That ended Jim’s social activities for some time. There were no more birthday parties among Clem’s friends, but Clem tried on several occasions to get Jim to accompany him on visits to other rooms, and Jim thanked him and declined firmly. Clem called him a hermit.
Following the Lorimer game Jim’s services were called on daily. Sometimes he got into the scrimmage for only a handful of minutes, infrequently he worked through a whole period. He had survived the second and last cut and had taken his place on the squad as a second-string tackle. There was even the possibility, indeed the probability, of getting into the Kenly Hall game, for the roster of tackles included only three others: Roice, Sawyer and Mulford. Jim was the least experienced of the lot, and at this stage he knew perfectly well that so far as playing ability went he was a bad fourth. But he had hopes of becoming as good as Mulford, at least. In more optimistic moments he even saw himself rivaling Willard Sawyer, who was the present incumbent of the right tackle position. What he couldn’t imagine was ever equaling Roice. “Rolls” was almost the best lineman on the team. Only Captain Fingal was graded above him by popular opinion.
Jim had not only held the weight he had brought back with him but had added three pounds to it, and while, later on, he frequently dropped those three during a hard afternoon, he always found them again. Had Jim been more experienced he might well have wondered sometimes at being retained on the squad. He had played football but three weeks or so before the present season and had not during those three weeks shown much ability.

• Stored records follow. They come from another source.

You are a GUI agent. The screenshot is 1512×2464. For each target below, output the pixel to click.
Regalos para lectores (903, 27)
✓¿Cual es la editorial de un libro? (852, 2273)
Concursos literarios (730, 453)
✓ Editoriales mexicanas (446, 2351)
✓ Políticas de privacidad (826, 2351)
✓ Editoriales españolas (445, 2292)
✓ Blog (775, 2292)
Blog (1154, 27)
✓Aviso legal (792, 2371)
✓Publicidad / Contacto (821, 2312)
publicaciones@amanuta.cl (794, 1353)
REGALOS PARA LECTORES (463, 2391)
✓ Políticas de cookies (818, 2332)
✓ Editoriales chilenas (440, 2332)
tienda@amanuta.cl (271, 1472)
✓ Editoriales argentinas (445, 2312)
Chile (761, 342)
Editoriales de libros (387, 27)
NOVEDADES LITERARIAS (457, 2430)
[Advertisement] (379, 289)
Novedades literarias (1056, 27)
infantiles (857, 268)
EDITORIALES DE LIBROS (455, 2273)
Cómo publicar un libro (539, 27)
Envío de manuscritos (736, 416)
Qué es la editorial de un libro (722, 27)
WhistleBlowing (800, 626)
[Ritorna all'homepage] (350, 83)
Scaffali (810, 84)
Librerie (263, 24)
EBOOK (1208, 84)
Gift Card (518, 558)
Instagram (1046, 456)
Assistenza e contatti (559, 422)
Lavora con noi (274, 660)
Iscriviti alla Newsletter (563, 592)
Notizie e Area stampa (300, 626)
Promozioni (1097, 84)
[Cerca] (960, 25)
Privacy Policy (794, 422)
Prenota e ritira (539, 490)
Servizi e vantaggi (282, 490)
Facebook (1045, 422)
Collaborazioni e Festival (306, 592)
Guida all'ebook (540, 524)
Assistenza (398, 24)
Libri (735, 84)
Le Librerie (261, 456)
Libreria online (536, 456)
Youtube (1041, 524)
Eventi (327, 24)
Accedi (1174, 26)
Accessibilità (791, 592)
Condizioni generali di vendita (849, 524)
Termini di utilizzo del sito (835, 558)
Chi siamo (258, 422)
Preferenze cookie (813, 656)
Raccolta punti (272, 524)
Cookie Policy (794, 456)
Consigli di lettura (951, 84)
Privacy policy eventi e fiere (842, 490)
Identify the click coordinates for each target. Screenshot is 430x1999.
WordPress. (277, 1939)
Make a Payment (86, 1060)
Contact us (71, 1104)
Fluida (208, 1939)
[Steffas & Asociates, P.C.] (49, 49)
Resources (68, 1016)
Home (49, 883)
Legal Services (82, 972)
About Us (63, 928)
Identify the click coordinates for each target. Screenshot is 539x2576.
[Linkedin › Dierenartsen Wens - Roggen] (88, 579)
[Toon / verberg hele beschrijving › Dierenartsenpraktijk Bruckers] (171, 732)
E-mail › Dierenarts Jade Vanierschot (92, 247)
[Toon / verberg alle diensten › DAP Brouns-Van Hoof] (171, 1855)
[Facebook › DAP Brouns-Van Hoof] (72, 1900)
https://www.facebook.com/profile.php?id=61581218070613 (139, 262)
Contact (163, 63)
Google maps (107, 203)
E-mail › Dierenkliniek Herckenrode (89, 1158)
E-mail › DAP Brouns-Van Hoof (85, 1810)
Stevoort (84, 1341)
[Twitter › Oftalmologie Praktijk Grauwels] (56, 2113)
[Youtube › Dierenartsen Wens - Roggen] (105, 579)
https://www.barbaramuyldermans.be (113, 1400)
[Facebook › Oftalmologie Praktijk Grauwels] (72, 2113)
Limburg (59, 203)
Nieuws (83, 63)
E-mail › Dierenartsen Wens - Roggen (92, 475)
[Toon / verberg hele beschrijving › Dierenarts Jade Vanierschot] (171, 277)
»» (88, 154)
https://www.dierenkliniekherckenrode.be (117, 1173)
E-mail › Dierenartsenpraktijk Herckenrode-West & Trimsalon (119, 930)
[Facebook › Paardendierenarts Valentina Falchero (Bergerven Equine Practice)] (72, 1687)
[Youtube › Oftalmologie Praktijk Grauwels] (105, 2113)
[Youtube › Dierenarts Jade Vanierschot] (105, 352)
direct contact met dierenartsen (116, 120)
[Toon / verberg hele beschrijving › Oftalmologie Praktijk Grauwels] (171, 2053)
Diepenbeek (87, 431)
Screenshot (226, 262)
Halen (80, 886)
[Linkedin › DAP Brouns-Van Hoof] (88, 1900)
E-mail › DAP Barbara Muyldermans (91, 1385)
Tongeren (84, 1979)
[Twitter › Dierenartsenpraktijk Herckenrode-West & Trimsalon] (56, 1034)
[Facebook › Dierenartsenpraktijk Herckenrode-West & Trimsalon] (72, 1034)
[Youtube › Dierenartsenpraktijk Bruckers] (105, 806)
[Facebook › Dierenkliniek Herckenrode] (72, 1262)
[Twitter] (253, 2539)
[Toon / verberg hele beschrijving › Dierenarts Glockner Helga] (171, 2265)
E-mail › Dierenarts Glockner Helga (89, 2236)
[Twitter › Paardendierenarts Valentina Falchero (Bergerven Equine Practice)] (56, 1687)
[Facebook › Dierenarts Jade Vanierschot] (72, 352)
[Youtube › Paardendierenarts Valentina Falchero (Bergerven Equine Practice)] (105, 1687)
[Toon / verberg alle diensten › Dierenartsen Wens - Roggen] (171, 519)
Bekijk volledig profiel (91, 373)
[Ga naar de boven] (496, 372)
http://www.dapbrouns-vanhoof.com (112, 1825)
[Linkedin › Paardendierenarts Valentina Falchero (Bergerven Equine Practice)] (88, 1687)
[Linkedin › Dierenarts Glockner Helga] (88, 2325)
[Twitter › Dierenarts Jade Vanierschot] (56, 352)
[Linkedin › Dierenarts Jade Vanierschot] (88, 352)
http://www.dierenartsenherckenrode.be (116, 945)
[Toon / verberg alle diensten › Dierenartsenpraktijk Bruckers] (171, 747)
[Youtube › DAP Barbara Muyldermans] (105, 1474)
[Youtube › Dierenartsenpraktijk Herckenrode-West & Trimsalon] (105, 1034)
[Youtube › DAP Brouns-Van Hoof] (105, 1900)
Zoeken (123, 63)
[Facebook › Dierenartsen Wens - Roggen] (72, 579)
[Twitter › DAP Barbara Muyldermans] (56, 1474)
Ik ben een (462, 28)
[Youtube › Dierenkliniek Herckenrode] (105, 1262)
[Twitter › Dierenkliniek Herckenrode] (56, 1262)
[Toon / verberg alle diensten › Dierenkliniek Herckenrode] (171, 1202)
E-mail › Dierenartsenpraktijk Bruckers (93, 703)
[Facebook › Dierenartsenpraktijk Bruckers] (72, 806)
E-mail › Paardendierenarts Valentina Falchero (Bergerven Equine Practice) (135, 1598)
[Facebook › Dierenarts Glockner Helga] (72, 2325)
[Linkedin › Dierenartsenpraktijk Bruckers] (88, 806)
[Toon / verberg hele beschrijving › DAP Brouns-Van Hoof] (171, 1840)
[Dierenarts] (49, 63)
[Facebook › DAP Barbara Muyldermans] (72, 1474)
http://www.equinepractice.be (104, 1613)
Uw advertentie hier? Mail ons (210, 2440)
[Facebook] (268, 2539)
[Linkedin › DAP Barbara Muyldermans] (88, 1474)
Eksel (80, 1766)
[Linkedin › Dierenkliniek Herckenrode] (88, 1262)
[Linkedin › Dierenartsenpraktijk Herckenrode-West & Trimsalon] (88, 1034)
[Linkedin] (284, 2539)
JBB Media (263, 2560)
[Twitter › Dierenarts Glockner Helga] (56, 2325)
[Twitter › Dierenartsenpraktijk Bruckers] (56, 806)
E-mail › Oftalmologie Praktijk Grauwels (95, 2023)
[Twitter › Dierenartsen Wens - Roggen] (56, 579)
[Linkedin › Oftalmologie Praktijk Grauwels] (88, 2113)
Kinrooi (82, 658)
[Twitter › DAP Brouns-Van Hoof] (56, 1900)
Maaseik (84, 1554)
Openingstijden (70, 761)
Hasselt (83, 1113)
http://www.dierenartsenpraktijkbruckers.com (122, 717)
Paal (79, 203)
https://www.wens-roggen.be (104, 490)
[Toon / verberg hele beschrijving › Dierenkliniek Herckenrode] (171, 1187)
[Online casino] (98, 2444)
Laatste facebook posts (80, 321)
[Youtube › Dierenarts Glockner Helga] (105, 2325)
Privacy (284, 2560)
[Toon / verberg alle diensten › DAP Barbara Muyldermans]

He was at least six pounds lighter than the position called for, since Alton always presented a heavy line. In general appearance, he did not suggest the ideal tackle. But Jim had seen little football and so it didn’t occur to him that there was anything unusual in his choice as a tackle. Not a few amateur critics, however, declared that Todd might be end material but would never be of any value as a tackle. He didn’t have enough weight, they said, and what he had wasn’t distributed properly. Besides, who was he, anyway, and what had he ever done to get where he was?
But Coach Cade wasn’t making a very great mistake. If Jim was somewhat lacking in weight—he was nine pounds lighter than Rolls Roice, for instance—he possessed two other of the necessary qualifications of a good tackle, and might later show that he had a third. Weight he lacked, mental ability he had not shown, but physical speed and stamina he did have. He was fast developing into the speediest candidate for his position, and Coach Cade, who held speed in the deepest reverence, was ready to forgive him many shortcomings. Also, Jim had hard muscles, muscles developed in the open air and at a greater variety of strenuous tasks than most boys know, and he had endurance. You might tire Jim, but you couldn’t tire him out. At least, no one ever had. Jim’s father could tell you of walking sixty miles between daybreak and sundown in the old days of logging in Maine; and Jim looked a whole lot like his father! Coach Cade couldn’t know of the boy’s stamina yet, but he did suspect it, and as time went on he was able to indulge in not a little self-gratulation, which is pleasant even to a football coach.
Once having become thoroughly interested in the game, Jim learned about twice as fast as he had before. At first he accepted instruction without giving it much thought. Now he sought the reason for everything he was taught, found it and understood what he was doing and why. Jim liked to know the logic of what he undertook. If he couldn’t discover a reason for doing a thing he didn’t do it unless some one forced him to. Then he did it only half-heartedly. His rules book helped him a lot. There were books that would have explained many things to him and saved him much thought, but he didn’t know of them; and studying things out for himself doubtless made him remember them better. He amused Clem about this time—I am speaking of the week between the Lorimer and Southport games—by buying a football of his own and keeping it on the closet shelf. Several times daily he would take it down and handle it; drop it on the floor and catch it as it rebounded, place it on the floor and pick it up with one hand, his long fingers wrapping themselves about the end like—as Clem phrased it—a starfish on a quahog. Sometimes Clem would look up to find Jim with the ball poised in his right hand as if he meant to hurl it straight through the window, and always when he studied his rules book the brown leather spheroid was in his lap. Clem told him one evening, in mild protest, that he was sickening.
“You fondle that silly thing like it was a baby! What’s the idea, Jim?”
“Just want to—to get used to it,” replied Jim. “Want to know what I can do with it. You see, shaped like it is, you can’t handle it just like you can a round ball, Clem.”
“My word! Think of that! And you discovered that all by yourself, too, didn’t you?”
“Shut up,” said Jim, grinning. “Say, just stand over there and toss me a few, will you?”